> In
>> Britain in 1999 24 million people worked a sum total of 47 736 million
>> hours. In that time they created first goods and services to an
>> equivalent of their wages, £491.3 billion, and then an additional value
>> of £787.4 billion for their employers.
Then asking
>Interesting numbers, Jim. But where did you get them and what do they
>mean? Do the 24 million include all who draw a paycheck, including
>executives/manager capitalists, or was some attempt made to confine the
>numbers to working class, or even, perhaps productive labour? Does the
>491.3 billion pounds include what the US Nat.
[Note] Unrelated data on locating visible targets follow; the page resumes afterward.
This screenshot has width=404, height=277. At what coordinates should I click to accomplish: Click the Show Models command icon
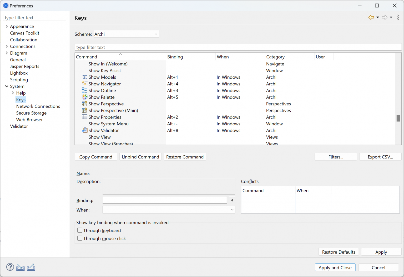pyautogui.click(x=84, y=77)
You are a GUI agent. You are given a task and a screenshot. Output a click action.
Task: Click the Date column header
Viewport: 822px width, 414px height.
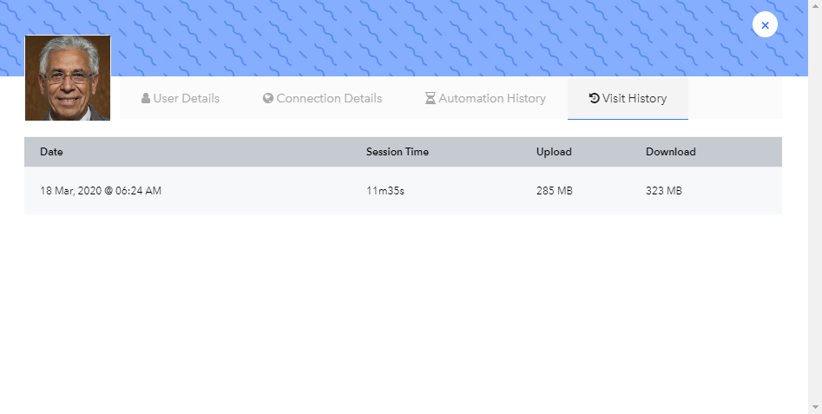tap(51, 152)
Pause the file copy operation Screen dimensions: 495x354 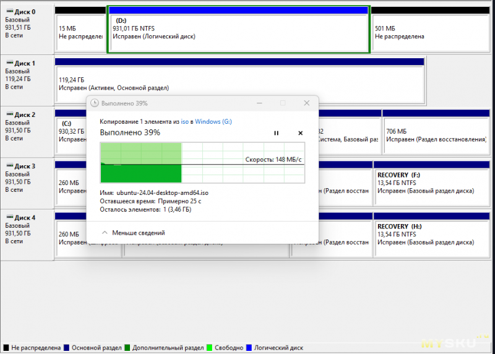coord(277,133)
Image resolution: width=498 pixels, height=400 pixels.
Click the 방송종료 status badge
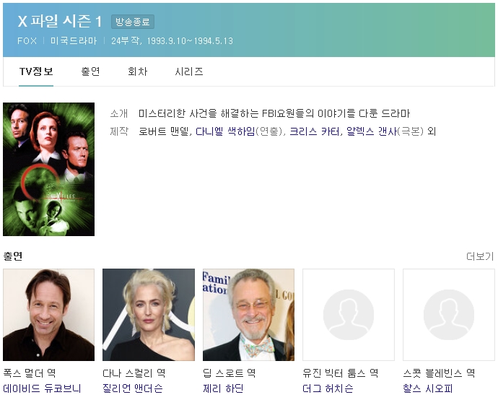click(133, 22)
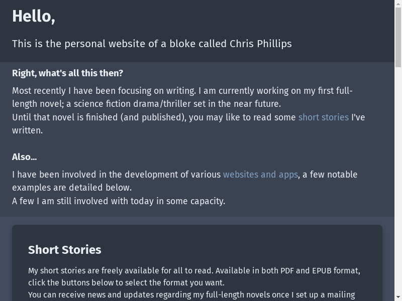
Task: Click the "Also..." subheading
Action: tap(25, 157)
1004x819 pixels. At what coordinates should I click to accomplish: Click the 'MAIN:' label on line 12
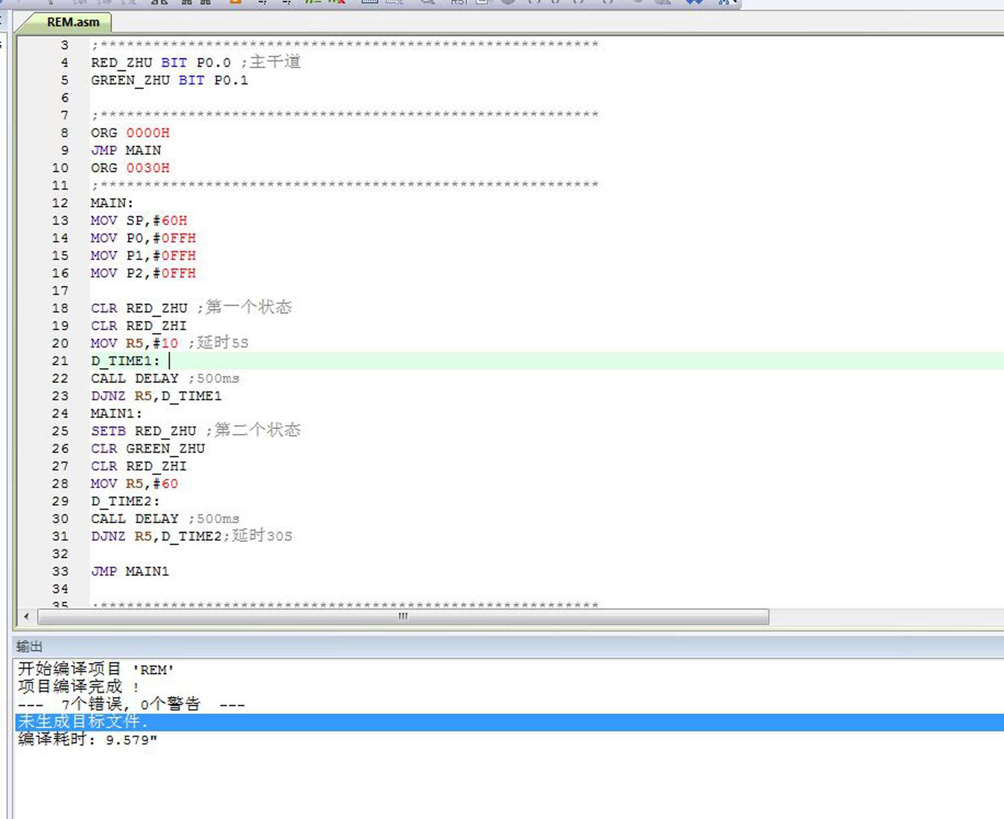[x=112, y=203]
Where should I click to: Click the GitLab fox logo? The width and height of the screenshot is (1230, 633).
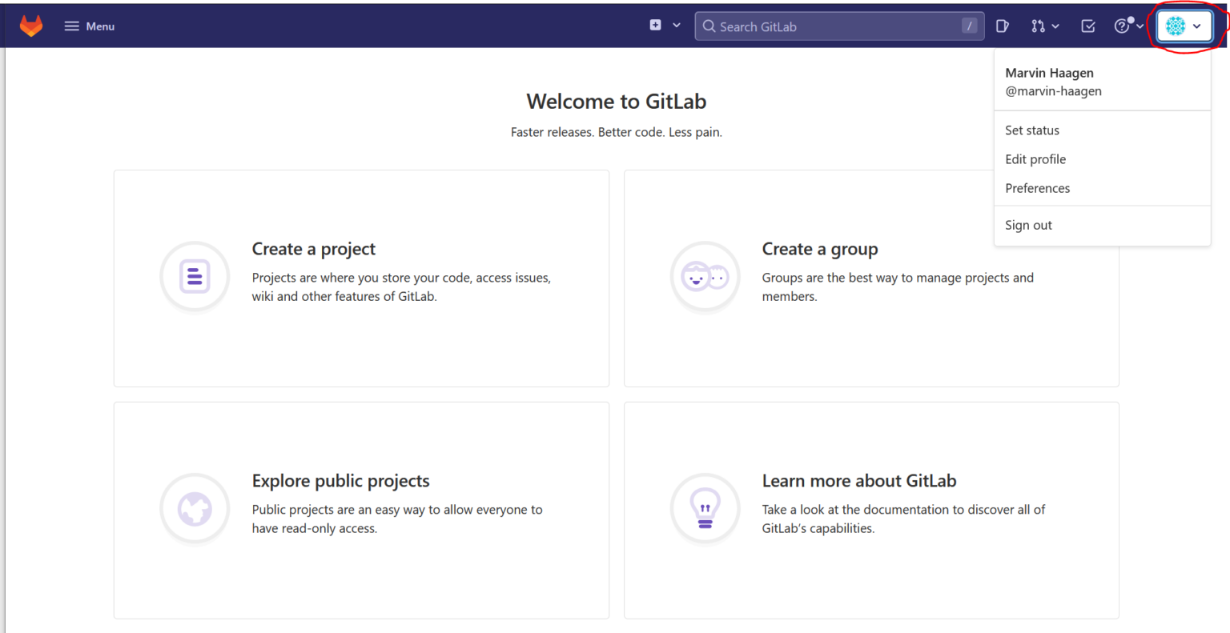point(30,25)
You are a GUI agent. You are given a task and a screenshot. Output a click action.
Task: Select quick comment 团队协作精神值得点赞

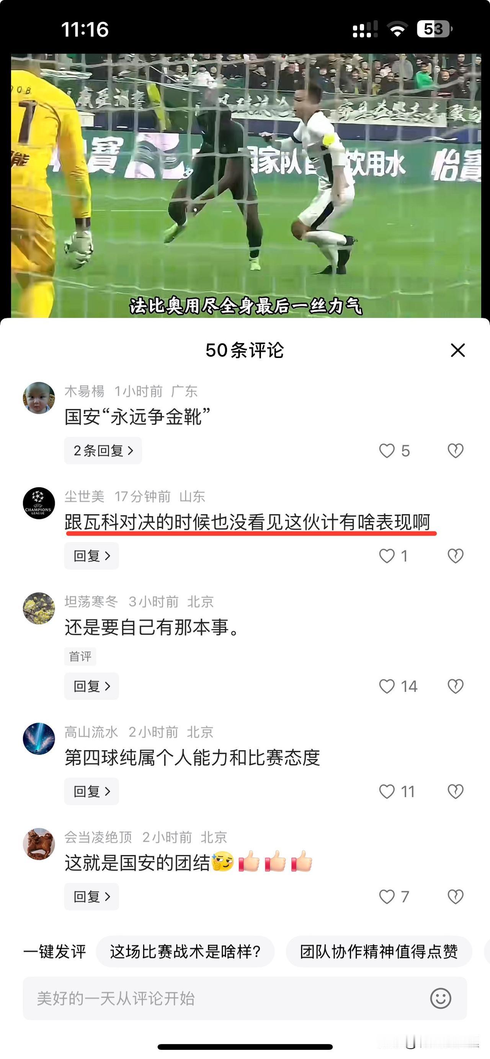click(x=379, y=951)
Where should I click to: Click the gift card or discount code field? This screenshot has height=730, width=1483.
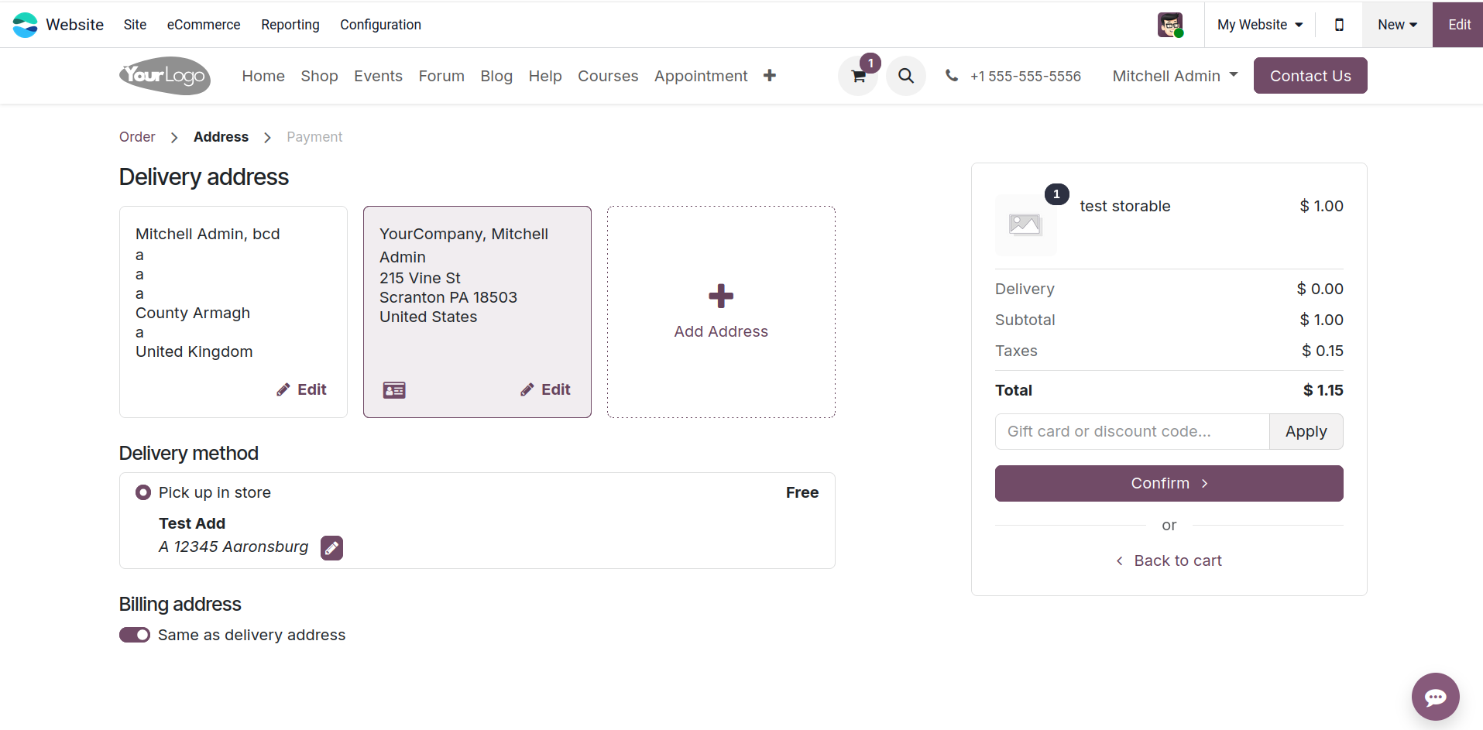click(x=1131, y=431)
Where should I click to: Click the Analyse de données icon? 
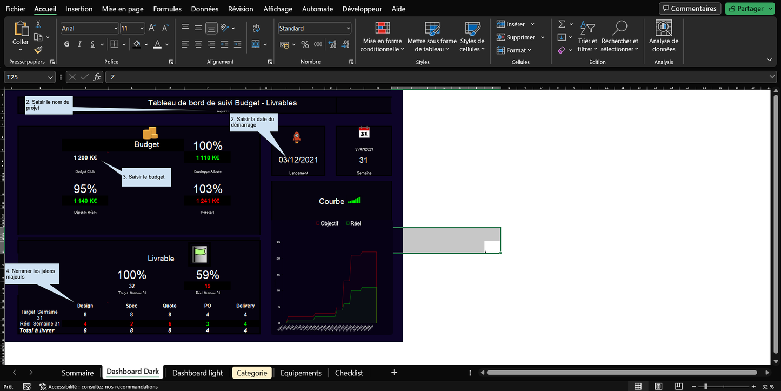(x=663, y=28)
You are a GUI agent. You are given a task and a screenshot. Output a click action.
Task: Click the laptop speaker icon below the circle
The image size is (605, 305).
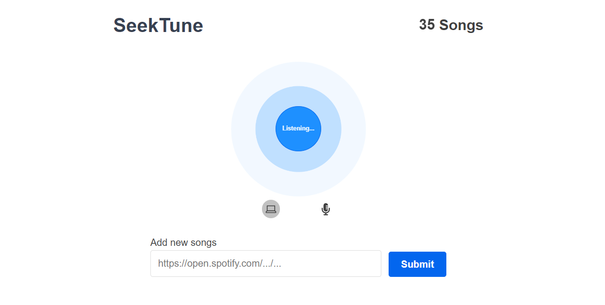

Income Accounts calls
>employee compensation (fringes as well as wages and salaries)?
I would never claim that the official statistics are wholly accurate, only that they can be used to indicate the relationship, which was what concerned me (and the article). Its quantitative aspect, as long as it is not insignificant, does not disturb the general point.
> And what
>about that additional value? Includes money to replace capital stock
>(depreciation), doesn't it, not just surplus available to
>capitalists--in other words, money capitalists must advance to reproduce
>dead labor as well as that advanced to living labor?
Yes, 'added value' in the statistics is very loosely equivalent to Marx's surplus value. Capitalists spend it on themselves and on new capital. But that new capital remains their property.
>
>Have you ever looked at time series of these data?
>
Unfortunately, the British Office of National Statistics only included Gross Value Added since 1998.